Patient advocacy key to future viability: Panayiaris

pharmacist with tablet computer

Pharmacy needs to make the case that it should remain viable because it delivers equitable community healthcare, Nick Panayiaris, SA Guild president, told the Friendlies’ Conference in Adelaide.

Panayiaris sits on the Guild‘s Pharmacy Viability Committee which negotiated the 6CPA.

He told delegates that 6CPA negotiations were tough and some issues have yet to be resolved such as the $1 copayment discount.

“It is documented in the Agreement that we do not support this; however we had to compromise because we were told it could be $3. And also the big stick in front of us was the Location Rules… it wasn’t fun at times.

“We held our nerves… but it was a very stressful time and there were occasions when we thought we wouldn’t achieve a 6CPA.”

Panayiaris said it would have been “carnage” if the 5CPA had been rolled over.

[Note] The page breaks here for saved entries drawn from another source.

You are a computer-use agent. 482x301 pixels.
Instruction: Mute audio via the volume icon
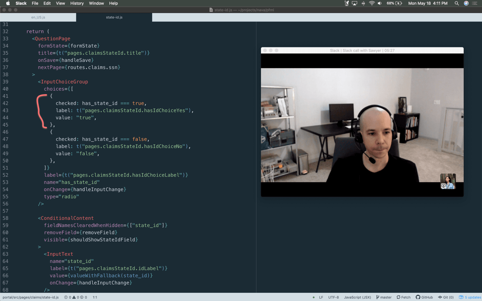[379, 3]
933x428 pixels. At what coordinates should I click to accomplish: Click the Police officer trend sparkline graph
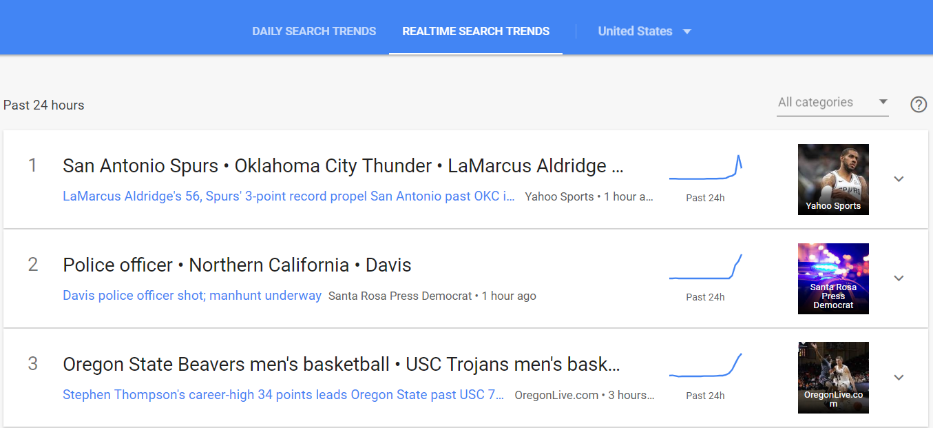click(705, 268)
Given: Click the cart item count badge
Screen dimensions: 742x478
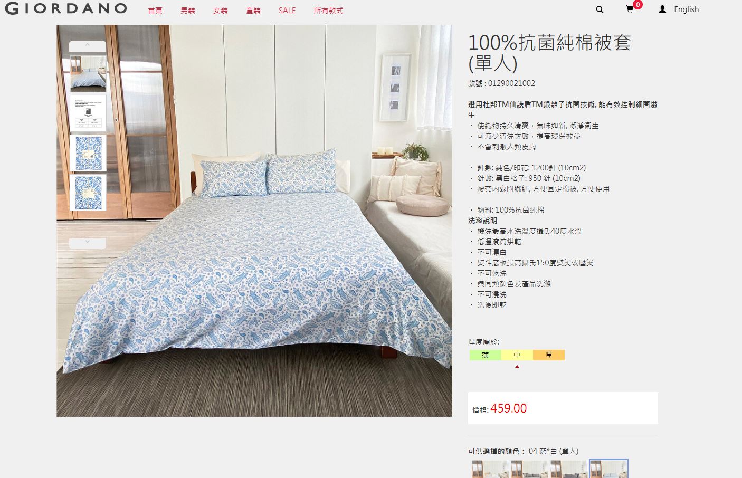Looking at the screenshot, I should pos(638,5).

“Notwithstanding, it was the first time we got funds linked to CPI; we were pleasantly surprised that the government agreed to that.”

However, what the Guild learned from how it conducted talks will inform how the Guild will work on the 7CPCA, he said.

“Agreements will continue to be tough so we need to shift the debate back to health and the patient, rather than economics.”

However, he said governments tended only to think in fiscal terms so pharmacy needs to make the case it must remain viable because it delivers equitable community healthcare.

“In fact, apart from one paragraph in the entire Agreement, there is no mention of the patient or health, and it was the Guild that inserted it: that tells you where the government’s focus was.”

He said the key is to leverage community support with the patient telling MPs—at local levels—why they value pharmacy for what is does.

He described how during negotiations one Minister, who was obviously no fan of pharmacy, only began to listen when a pharmacy patient was brought along to talk to the Minister about why pharmacy was so important to them.

“The Minister’s attitude suddenly changed.

“If you don’t want to make your case about money, make it about the patient. Get the patient to be our advocate again,” said Panayiaris.

“The government doesn’t care about the patient so we have to change the commentary so the patient will lobby our case with their local MP.”